# Marx Rotating Beacon



## ftauss (Sep 18, 2012)

Picked one of these up because of the red//green light at the top. Eveything seems to work but the beacon does not rotate.  Bulb lights, socket could be cleaner and the beacon lens needs a bit of glue as the metal is pulling away from the plastic lens a bit. The blades at the top of the beacon seems flatter than I would have thought, I've seen this sort of thing work before. Anyone got any ideas?


----------



## T-Man (May 16, 2008)

The beacon needs to spin freely from the heat of the bulb. So it will take tme to heat up. You can adjust the fans but just wait and see.


----------



## ftauss (Sep 18, 2012)

Thanks. Kinda what I thught. My daughter saw it last night and wanted to see it work.


----------



## gunrunnerjohn (Nov 10, 2010)

I've often thought of finding one of the really tiny fans and putting it under to add to the breeze. Sometimes the heat isn't enough, especially if you have any air movement near the beacon.


----------



## Big Ed (Jun 16, 2009)

Try opening the blades up just a little.
That is what makes the light spin when the heat rises through them.
Experiment with them.


----------



## gunrunnerjohn (Nov 10, 2010)

There's a sweet spot for the blade position, but opening them up too much is contra-productive. I found that for the Lionel one, they were open a lot less than I would have thought for optimum performance. 

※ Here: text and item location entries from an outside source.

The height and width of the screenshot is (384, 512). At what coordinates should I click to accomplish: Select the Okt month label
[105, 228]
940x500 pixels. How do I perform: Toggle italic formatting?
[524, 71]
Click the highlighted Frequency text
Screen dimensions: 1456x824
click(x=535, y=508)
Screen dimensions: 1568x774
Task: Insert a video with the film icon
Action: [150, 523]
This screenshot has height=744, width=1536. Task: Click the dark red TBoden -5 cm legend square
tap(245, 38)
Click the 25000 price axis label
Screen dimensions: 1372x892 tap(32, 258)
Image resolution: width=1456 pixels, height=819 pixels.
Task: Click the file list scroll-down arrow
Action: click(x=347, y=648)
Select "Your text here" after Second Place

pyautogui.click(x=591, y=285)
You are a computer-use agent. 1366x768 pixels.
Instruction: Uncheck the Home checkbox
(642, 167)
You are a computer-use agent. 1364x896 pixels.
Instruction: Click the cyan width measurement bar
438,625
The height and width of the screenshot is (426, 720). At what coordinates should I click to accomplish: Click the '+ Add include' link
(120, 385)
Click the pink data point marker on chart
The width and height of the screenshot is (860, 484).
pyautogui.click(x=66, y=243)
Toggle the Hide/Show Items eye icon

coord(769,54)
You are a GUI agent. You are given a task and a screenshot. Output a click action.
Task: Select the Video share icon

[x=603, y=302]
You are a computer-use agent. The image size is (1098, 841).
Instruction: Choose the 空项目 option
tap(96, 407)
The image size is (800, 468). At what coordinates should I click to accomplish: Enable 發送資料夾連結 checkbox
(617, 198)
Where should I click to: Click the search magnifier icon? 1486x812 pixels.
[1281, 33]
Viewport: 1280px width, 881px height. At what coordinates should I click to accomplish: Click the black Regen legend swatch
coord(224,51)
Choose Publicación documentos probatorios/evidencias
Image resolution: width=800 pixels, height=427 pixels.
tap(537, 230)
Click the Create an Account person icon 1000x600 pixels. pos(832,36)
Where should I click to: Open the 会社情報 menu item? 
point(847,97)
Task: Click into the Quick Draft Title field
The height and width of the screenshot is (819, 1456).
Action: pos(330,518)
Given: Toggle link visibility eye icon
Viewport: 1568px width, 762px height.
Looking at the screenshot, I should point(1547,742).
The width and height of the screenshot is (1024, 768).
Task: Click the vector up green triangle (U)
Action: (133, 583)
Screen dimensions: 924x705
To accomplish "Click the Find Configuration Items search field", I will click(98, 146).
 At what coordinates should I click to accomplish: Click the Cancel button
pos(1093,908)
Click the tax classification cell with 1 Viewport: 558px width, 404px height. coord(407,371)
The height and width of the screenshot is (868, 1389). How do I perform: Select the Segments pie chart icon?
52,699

The real problem is any friction at the point is enough to prevent them from spinning. I took a sewing needle and JB Weld'ed it in place of the point in one, that solved the spinning issue.


----------



## Artieiii (Apr 25, 2011)

i have a lionel version, it has a special bulb that has a dent in the top that reduces friction. The bulb has to get pretty darn hot for it to work. Here is a pic of the lionel bulb.
-Art


----------



## gunrunnerjohn (Nov 10, 2010)

Actually, they all have them. The dent in the bulb was merely to rest the pin of the rotating head on, it would be impossible to use the beacon without the dimpled bulb.


----------



## lionellines (May 18, 2011)

I had one and never had much luck with it spinning. Even after I switched the colored lenses for a Lionel version, performance was marginal at best. Sold it and never regretted doing so.


----------



## gunrunnerjohn (Nov 10, 2010)

Yep, they're pretty touchy to get going. I tinkered with one for a long time and finally trashed the head. I had another head that I used, it spun right away on the same bulb. Never could figure out what was different about the first one and the second one.


----------